About this task →
Restating the data word for word is all that is required.

The records →

---

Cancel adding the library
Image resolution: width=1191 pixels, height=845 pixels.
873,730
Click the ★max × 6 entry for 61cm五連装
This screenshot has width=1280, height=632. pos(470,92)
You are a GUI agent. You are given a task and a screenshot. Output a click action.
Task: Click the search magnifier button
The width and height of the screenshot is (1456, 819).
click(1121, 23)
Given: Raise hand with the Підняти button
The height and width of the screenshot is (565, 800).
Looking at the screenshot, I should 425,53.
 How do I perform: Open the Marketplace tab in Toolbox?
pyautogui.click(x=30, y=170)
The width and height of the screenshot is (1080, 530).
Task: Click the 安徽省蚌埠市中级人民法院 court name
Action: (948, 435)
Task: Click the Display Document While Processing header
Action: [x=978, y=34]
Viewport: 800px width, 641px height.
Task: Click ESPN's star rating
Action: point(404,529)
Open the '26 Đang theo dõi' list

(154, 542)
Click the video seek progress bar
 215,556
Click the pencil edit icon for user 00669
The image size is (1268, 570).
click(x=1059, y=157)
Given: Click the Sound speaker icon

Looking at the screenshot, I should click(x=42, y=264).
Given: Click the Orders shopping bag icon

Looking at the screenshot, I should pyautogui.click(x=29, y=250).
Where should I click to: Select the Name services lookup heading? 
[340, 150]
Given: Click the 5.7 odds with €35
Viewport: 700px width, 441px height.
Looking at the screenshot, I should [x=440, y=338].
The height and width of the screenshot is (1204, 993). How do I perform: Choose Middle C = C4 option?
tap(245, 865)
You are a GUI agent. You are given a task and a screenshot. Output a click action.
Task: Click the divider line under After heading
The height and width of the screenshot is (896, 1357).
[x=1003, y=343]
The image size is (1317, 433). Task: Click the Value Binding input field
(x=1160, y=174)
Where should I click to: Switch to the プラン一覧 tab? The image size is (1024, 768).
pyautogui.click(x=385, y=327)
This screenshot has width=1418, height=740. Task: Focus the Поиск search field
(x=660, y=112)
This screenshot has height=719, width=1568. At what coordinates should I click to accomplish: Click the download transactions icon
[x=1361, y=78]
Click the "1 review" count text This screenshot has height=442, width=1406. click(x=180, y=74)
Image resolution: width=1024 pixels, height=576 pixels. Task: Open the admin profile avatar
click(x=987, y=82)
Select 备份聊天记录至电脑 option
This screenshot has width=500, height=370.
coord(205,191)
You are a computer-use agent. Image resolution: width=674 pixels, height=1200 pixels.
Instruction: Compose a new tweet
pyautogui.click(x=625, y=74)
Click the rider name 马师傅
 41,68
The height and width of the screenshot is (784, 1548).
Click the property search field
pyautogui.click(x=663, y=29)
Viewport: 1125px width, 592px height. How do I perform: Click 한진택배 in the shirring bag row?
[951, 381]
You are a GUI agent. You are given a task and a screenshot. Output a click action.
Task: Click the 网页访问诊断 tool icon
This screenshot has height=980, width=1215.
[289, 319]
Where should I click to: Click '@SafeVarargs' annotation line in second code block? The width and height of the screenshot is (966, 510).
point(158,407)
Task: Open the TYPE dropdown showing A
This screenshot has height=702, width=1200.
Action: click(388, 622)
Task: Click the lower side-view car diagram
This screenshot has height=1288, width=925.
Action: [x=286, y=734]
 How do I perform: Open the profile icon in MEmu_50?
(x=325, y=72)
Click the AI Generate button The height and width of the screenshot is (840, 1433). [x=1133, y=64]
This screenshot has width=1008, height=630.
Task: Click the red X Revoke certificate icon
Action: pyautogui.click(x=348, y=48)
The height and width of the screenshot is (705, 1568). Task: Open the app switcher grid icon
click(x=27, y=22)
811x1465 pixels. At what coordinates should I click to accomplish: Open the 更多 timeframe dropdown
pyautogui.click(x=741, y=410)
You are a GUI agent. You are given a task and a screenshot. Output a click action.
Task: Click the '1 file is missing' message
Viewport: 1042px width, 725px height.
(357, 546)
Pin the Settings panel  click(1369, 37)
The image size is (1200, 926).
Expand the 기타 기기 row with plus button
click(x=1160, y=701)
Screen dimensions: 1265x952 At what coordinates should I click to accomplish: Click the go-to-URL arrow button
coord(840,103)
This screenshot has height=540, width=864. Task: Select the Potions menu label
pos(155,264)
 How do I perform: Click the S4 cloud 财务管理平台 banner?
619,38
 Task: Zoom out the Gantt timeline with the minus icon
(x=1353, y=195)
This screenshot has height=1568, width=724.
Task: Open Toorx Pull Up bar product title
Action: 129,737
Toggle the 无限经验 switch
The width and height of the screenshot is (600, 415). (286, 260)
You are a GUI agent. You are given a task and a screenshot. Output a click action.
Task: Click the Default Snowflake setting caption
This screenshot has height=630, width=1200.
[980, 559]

---

Answer to this problem →
Cancel adding the library
Image resolution: width=1191 pixels, height=845 pixels.
873,730
Click the ★max × 6 entry for 61cm五連装
This screenshot has width=1280, height=632. pos(470,92)
You are a GUI agent. You are given a task and a screenshot. Output a click action.
Task: Click the search magnifier button
The width and height of the screenshot is (1456, 819).
click(1121, 23)
Given: Raise hand with the Підняти button
The height and width of the screenshot is (565, 800).
Looking at the screenshot, I should 425,53.
 How do I perform: Open the Marketplace tab in Toolbox?
pyautogui.click(x=30, y=170)
The width and height of the screenshot is (1080, 530).
Task: Click the 安徽省蚌埠市中级人民法院 court name
Action: (948, 435)
Task: Click the Display Document While Processing header
Action: [x=978, y=34]
Viewport: 800px width, 641px height.
Task: Click ESPN's star rating
Action: point(404,529)
Open the '26 Đang theo dõi' list

(154, 542)
Click the video seek progress bar
 215,556
Click the pencil edit icon for user 00669
The image size is (1268, 570).
click(x=1059, y=157)
Given: Click the Sound speaker icon

Looking at the screenshot, I should click(x=42, y=264).
Given: Click the Orders shopping bag icon

Looking at the screenshot, I should pyautogui.click(x=29, y=250).
Where should I click to: Select the Name services lookup heading? 
[340, 150]
Given: Click the 5.7 odds with €35
Viewport: 700px width, 441px height.
Looking at the screenshot, I should [x=440, y=338].
The height and width of the screenshot is (1204, 993). How do I perform: Choose Middle C = C4 option?
tap(245, 865)
You are a GUI agent. You are given a task and a screenshot. Output a click action.
Task: Click the divider line under After heading
The height and width of the screenshot is (896, 1357).
[x=1003, y=343]
The image size is (1317, 433). Task: Click the Value Binding input field
(x=1160, y=174)
Where should I click to: Switch to the プラン一覧 tab? The image size is (1024, 768).
pyautogui.click(x=385, y=327)
This screenshot has width=1418, height=740. Task: Focus the Поиск search field
(x=660, y=112)
This screenshot has height=719, width=1568. At what coordinates should I click to accomplish: Click the download transactions icon
[x=1361, y=78]
Click the "1 review" count text This screenshot has height=442, width=1406. click(x=180, y=74)
Image resolution: width=1024 pixels, height=576 pixels. Task: Open the admin profile avatar
click(x=987, y=82)
Select 备份聊天记录至电脑 option
This screenshot has width=500, height=370.
coord(205,191)
You are a computer-use agent. Image resolution: width=674 pixels, height=1200 pixels.
Instruction: Compose a new tweet
pyautogui.click(x=625, y=74)
Click the rider name 马师傅
 41,68
The height and width of the screenshot is (784, 1548).
Click the property search field
pyautogui.click(x=663, y=29)
Viewport: 1125px width, 592px height. How do I perform: Click 한진택배 in the shirring bag row?
[951, 381]
You are a GUI agent. You are given a task and a screenshot. Output a click action.
Task: Click the 网页访问诊断 tool icon
This screenshot has height=980, width=1215.
[289, 319]
Where should I click to: Click '@SafeVarargs' annotation line in second code block? The width and height of the screenshot is (966, 510).
point(158,407)
Task: Open the TYPE dropdown showing A
This screenshot has height=702, width=1200.
Action: click(388, 622)
Task: Click the lower side-view car diagram
This screenshot has height=1288, width=925.
Action: [x=286, y=734]
 How do I perform: Open the profile icon in MEmu_50?
(x=325, y=72)
Click the AI Generate button The height and width of the screenshot is (840, 1433). [x=1133, y=64]
This screenshot has width=1008, height=630.
Task: Click the red X Revoke certificate icon
Action: pyautogui.click(x=348, y=48)
The height and width of the screenshot is (705, 1568). Task: Open the app switcher grid icon
click(x=27, y=22)
811x1465 pixels. At what coordinates should I click to accomplish: Open the 更多 timeframe dropdown
pyautogui.click(x=741, y=410)
You are a GUI agent. You are given a task and a screenshot. Output a click action.
Task: Click the '1 file is missing' message
Viewport: 1042px width, 725px height.
(357, 546)
Pin the Settings panel  click(1369, 37)
The image size is (1200, 926).
Expand the 기타 기기 row with plus button
click(x=1160, y=701)
Screen dimensions: 1265x952 At what coordinates should I click to accomplish: Click the go-to-URL arrow button
coord(840,103)
This screenshot has height=540, width=864. Task: Select the Potions menu label
pos(155,264)
 How do I perform: Click the S4 cloud 财务管理平台 banner?
619,38
 Task: Zoom out the Gantt timeline with the minus icon
(x=1353, y=195)
This screenshot has height=1568, width=724.
Task: Open Toorx Pull Up bar product title
Action: 129,737
Toggle the 无限经验 switch
The width and height of the screenshot is (600, 415). (286, 260)
You are a GUI agent. You are given a task and a screenshot. Output a click action.
Task: Click the Default Snowflake setting caption
This screenshot has height=630, width=1200.
[980, 559]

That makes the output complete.